Die diplomatische Vertretung des Iran und iranische Einrichtungen seien aufgefordert worden, Saudi-Arabien innerhalb von 48 Stunden zu verlassen, teilte Al-Dschubeir mit. Das Königreich werde es dem Iran nicht erlauben, seine Sicherheit zu untergraben.

Der Iran und Saudi-Arabien spielen eine Schlüsselrolle bei der Lösung des Konflikts in Syrien und dem Irak. Das internationale Vorgehen gegen die Terrormiliz "Islamischer Staat" (IS)  hatte zuletzt zu einer leichten Annäherung der Länder geführt. Sie sind zugleich auch die wirtschaftsstärksten Staaten im Nahen Osten.

Proteste sogar in Indien

Al-Nimr war am Samstag in Saudi-Arabien zusammen mit 46 weiteren Menschen wegen Terrorvorwürfen hingerichtet worden. Der 56-Jährige war ein entschiedener Gegner des erzkonservativen sunnitischen Königshauses in Riad. Er hatte im Arabischen Frühling im Jahr 2011 die Abspaltung der östlichen Regionen Katif und Al-Ihsaa befürwortet, in denen die meisten der rund zwei Millionen Schiiten Saudi-Arabiens leben. Im Oktober 2014 wurde Al-Nimr in Saudi-Arabien wegen Aufwiegelung, Ungehorsams und Waffenbesitzes zum Tode verurteilt.
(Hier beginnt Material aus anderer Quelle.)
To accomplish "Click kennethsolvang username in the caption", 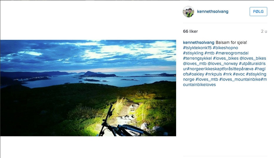I will pos(198,42).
Die Proteste gegen die Hinrichtung waren groß: In Al-Nimrs Heimatstadt Al-Katif im Osten Saudi-Arabiens gingen Hunderte Menschen auf die Straße. In Bahrain trieb die Polizei Demonstranten mit Tränengas auseinander. Auch im Libanon kam es vor der Botschaft Saudi-Arabiens in Beirut zu Protesten. Selbst in Nordindien kam es zu Protesten. Im schiitisch geprägten Iran fielen die Proteste gegen die Exekution des Geistlichen besonders heftig aus. Irans geistliches Oberhaupt Ajatollah Ali Chamenei warnte die Regierung in Riad am Sonntag vor der "Rache Gottes".
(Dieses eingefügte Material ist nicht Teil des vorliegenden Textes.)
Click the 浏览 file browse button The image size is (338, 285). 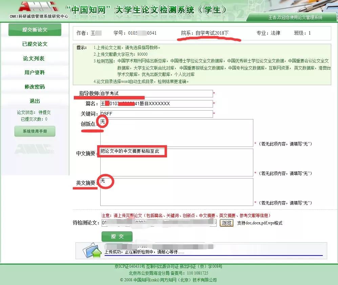click(227, 223)
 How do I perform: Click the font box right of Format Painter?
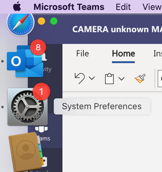tap(160, 78)
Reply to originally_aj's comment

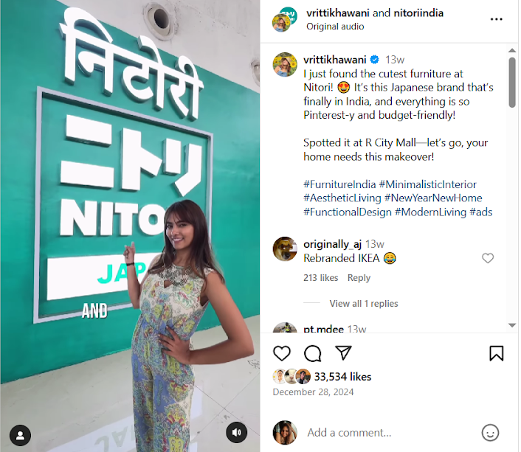(359, 278)
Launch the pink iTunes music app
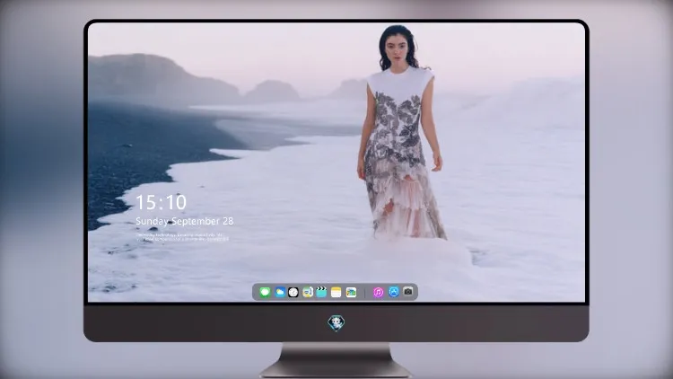 point(378,292)
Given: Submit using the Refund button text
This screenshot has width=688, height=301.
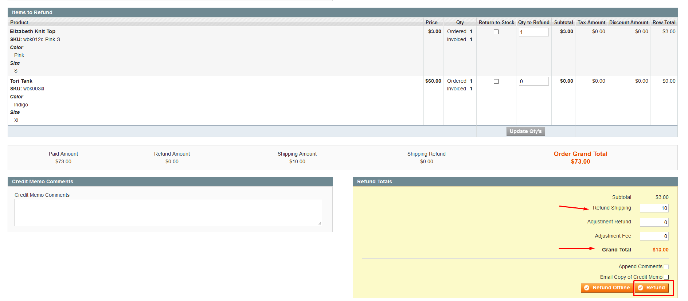Looking at the screenshot, I should [655, 288].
Die EU-Außenbeauftragte Federica Mogherini sagte, der iranische Außenminister habe erklärt, wie die Spannungen entschärft werden sollten. Beide Seiten hätten zugestimmt, es sollte mit allen Mitteln versucht werden, die Situation zu kontrollieren und nicht eskalieren zu lassen. Das US-Außenministerium mahnte den Iran und Saudi-Arabien, die Situation nicht weiter zu verschärfen. Die USA verurteilten jeden Angriff auf diplomatische Einrichtungen.